LARGE-SCALE EVIDENCE GENERATION ACROSS A NETWORK OF DATABASES (LEGEND) FOR HYPERTENSION: REAL-WORLD, RELIABLE AND REPRODUCIBLE
MARC A. SUCHARD – UNIVERSITY OF CALIFORNIA, LOS ANGELES
Concerns over reproducibility in science extend to research using existing healthcare data; many observational studies investigating the same topic produce conflicting results, even when using the same data. To address this problem, we propose a paradigm shift. The current paradigm centers on generating one estimate at a time using a unique study design with unknown reliability and publishing (or not) one estimate at a time. The new paradigm advocates for high-throughput observational studies using consistent and standardized methods, allowing evaluation, calibration, and unbiased dissemination to generate a more reliable and complete evidence base.

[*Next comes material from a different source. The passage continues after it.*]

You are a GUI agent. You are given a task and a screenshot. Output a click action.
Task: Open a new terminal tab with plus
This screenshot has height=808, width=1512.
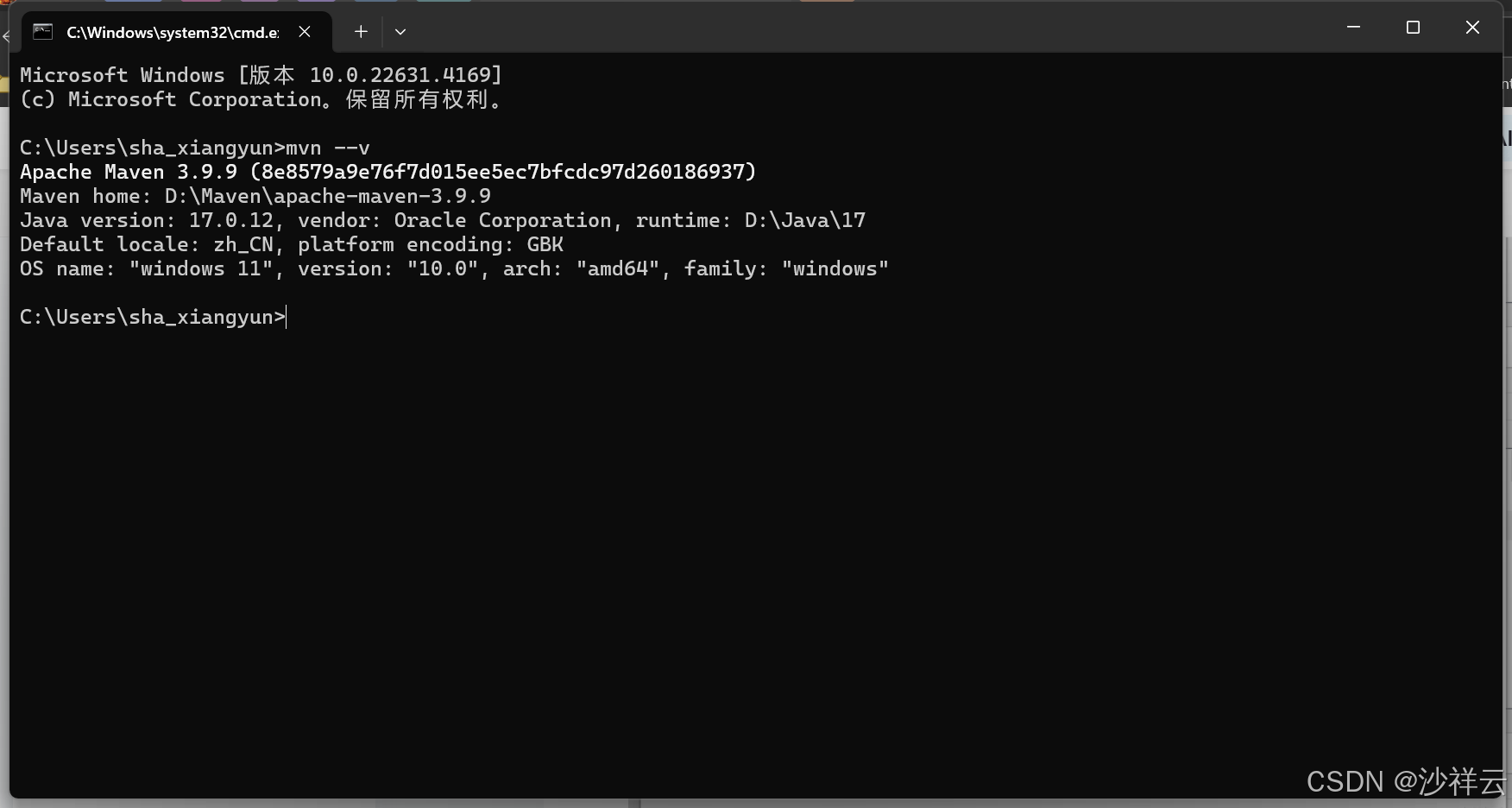tap(361, 32)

We demonstrate this new paradigm by comparing all hypertension treatments for a set of effectiveness and safety outcomes, producing 587,020 hazard ratios, each using methodology on par with state-of-the-art studies. We furthermore include control hypotheses to evaluate and calibrate our evidence generation process. Results agree with the limited number of randomized trials. The distribution of effect size estimates reported in literature reveals an absence of small or null effects, with a sharp cutoff at p = 0.05. No such phenomena were observed in our results, suggesting more complete and more reliable evidence.